**Exercice proposé A:** D'après le texte cité sur les brachmanes, qui préfère hautement leurs mœurs à celles des chrétiens de son temps ?
**Exercice proposé B:** Recopiez à l'identique le passage du texte cité qui commence à « Cette connaissance d’un » et se termine à « (Note de Voltaire.) ».

**Texte cité:**
────────────────────────────────────────

Apulée, Quinte-Curce, Clément d’Alexandrie, Philostrate, Porphyre, Pallade, s’accordent tous dans les éloges qu’ils donnent à la frugalité extrême des brachmanes, à leur vie retirée et pénitente, à leur pauvreté volontaire, à leur mépris de toutes les vanités du monde. Saint Ambroise préfère hautement leurs mœurs à celles des chrétiens de son temps. Peut-être est-ce une de ces exagérations qu’on se permet quelquefois pour faire rougir ses concitoyens de leurs désordres. On loue les brachmanes pour corriger les moines ; et si saint Ambroise avait vécu dans l’Inde, il aurait probablement loué les moines pour faire honte aux brachmanes. Mais enfin il résulte de tant de témoignages que ces hommes singuliers étaient en réputation de sainteté dans toute la terre.

Cette connaissance d’un Dieu unique, dont tous les philosophes leur savaient tant de gré, ils la conservent encore aujourd’hui au milieu des pagodes et de toutes les extravagances du peuple. Un de nos poëtes[1] a dit, dans une de ses épîtres où le faux domine presque toujours :

L’Inde aujourd’hui voit l’orgueilleux brachmane
Déifier, brutalement zélé,
Le diable même en bronze ciselé.

Certainement des hommes qui ne croient point au diable ne peuvent adorer le diable. Ces reproches absurdes sont intoléra-

  1. J.-B. Rousseau. (Note de Voltaire.)

────────────────────────────────────────

**Données fournies:**
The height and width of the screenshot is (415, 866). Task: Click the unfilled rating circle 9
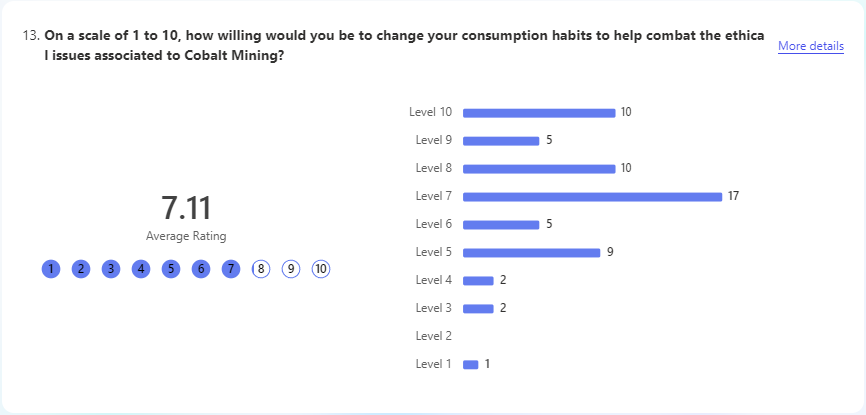pos(291,269)
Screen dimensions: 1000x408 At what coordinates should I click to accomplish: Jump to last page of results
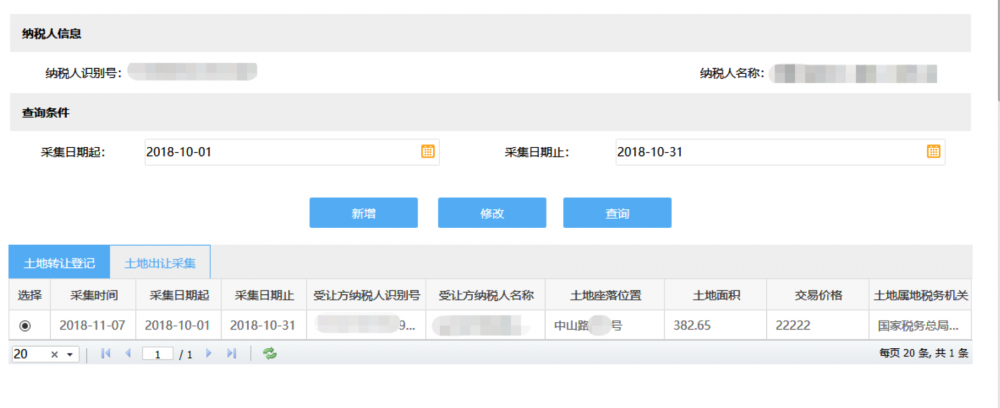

────────────────────────────────────────

**Réponse correcte A:** Saint Ambroise.

**Réponse correcte B:**
Cette connaissance d’un Dieu unique, dont tous les philosophes leur savaient tant de gré, ils la conservent encore aujourd’hui au milieu des pagodes et de toutes les extravagances du peuple. Un de nos poëtes[1] a dit, dans une de ses épîtres où le faux domine presque toujours :

L’Inde aujourd’hui voit l’orgueilleux brachmane
Déifier, brutalement zélé,
Le diable même en bronze ciselé.

Certainement des hommes qui ne croient point au diable ne peuvent adorer le diable. Ces reproches absurdes sont intoléra-

  1. J.-B. Rousseau. (Note de Voltaire.)